For readers craving a series binge-read, check out Kozloff’s epic fantasy series The Nine Realms. It consists of four books (A Queen in Hiding, The Queen of Raiders, A Broken Queen, and The Cerulean Queen) released in four consecutive months, beginning in late January. This cinematic series depicts a young ruler, “princella” Cerúlia of Weirandale, who is exiled and fighting for a return to the throne that is her birthright. In A Queen in Hiding, as Cerúlia is learning to master her mighty magic, she assembles an improbable group of rebels to accompany her on her journey. To help win the fight against the corrupt aristocracy now in control, she must win the favor of the spirits who play in the affairs of mortals.

Strange Exit by Parker Peevyhouse (Tor Teen, Jan. 14)

Imagine you are living in a postapocalyptic dystopia and someone tells you that what you are experiencing isn’t real, but is instead a hyperrealistic simulation. Would you believe it? That’s the challenge facing Lake, a 17-year-old who knows the truth about the world: She and everyone she meets are living within a simulated reality aboard a spaceship that’s been orbiting the Earth since a disastrous nuclear event. The simulation is meant to prepare them for their new life, but there’s a catch: They can’t leave the ship until the simulation ends, and that won’t happen until they are convinced their world isn’t real. Time is running out for everyone on the ship. The simulation is starting to fail, so Lake and fellow passenger Taren are at odds as they determine the best way to escape. Do they save everyone by warning them or sacrifice their lives for the greater good?

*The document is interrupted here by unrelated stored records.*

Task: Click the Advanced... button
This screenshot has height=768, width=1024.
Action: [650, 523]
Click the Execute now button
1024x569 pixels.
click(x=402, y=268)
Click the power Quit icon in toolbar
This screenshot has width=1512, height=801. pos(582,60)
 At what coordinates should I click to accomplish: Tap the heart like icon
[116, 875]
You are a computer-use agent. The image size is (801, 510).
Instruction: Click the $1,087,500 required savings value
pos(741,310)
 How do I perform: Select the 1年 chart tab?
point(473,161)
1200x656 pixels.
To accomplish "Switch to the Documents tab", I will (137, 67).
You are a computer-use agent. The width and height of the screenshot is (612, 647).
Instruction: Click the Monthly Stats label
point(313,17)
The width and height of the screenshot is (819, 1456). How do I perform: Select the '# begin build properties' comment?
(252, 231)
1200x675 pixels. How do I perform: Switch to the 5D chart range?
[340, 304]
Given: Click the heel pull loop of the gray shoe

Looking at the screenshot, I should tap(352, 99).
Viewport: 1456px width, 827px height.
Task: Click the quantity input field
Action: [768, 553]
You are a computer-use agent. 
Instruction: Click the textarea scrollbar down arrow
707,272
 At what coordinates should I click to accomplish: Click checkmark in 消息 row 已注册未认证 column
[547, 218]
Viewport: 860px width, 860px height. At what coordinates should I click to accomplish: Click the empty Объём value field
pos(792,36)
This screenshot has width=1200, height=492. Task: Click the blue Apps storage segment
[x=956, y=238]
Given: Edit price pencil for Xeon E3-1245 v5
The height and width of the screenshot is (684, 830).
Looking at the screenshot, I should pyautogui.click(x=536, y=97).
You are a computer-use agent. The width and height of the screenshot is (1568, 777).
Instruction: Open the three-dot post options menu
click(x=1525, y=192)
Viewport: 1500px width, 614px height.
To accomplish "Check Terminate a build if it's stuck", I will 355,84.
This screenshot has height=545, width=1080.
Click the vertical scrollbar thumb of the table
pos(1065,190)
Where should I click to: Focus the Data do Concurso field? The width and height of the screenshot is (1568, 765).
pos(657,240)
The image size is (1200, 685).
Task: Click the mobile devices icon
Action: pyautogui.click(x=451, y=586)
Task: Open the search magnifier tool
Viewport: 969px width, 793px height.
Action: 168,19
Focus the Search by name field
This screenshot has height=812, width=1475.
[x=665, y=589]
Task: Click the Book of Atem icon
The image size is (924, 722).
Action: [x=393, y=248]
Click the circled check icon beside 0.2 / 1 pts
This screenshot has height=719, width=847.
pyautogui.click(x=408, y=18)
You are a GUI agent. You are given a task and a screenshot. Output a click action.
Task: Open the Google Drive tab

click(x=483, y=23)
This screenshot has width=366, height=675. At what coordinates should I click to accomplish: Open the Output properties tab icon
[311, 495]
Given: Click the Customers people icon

Follow Me to Ground by Sue Rainsford (Scribner, Jan. 21)

Ada and her father are not quite human, but they do possess the remarkable ability to heal illness in others by “cracking open their damaged bodies” or temporarily burying them in a mystical reviving ground. They live in the woods just outside a village where the sick, known as “Cures,” come to them for help. Although they help the Cures, Ada and her father don’t really care about them. Then Ada falls for a local Cure named Samson. Their forbidden relationship is scorned by Ada’s father and Samson’s widowed, pregnant sister. Now, Ada must choose between her old way of life and a new one—a decision that will forever change the town and the healing ground.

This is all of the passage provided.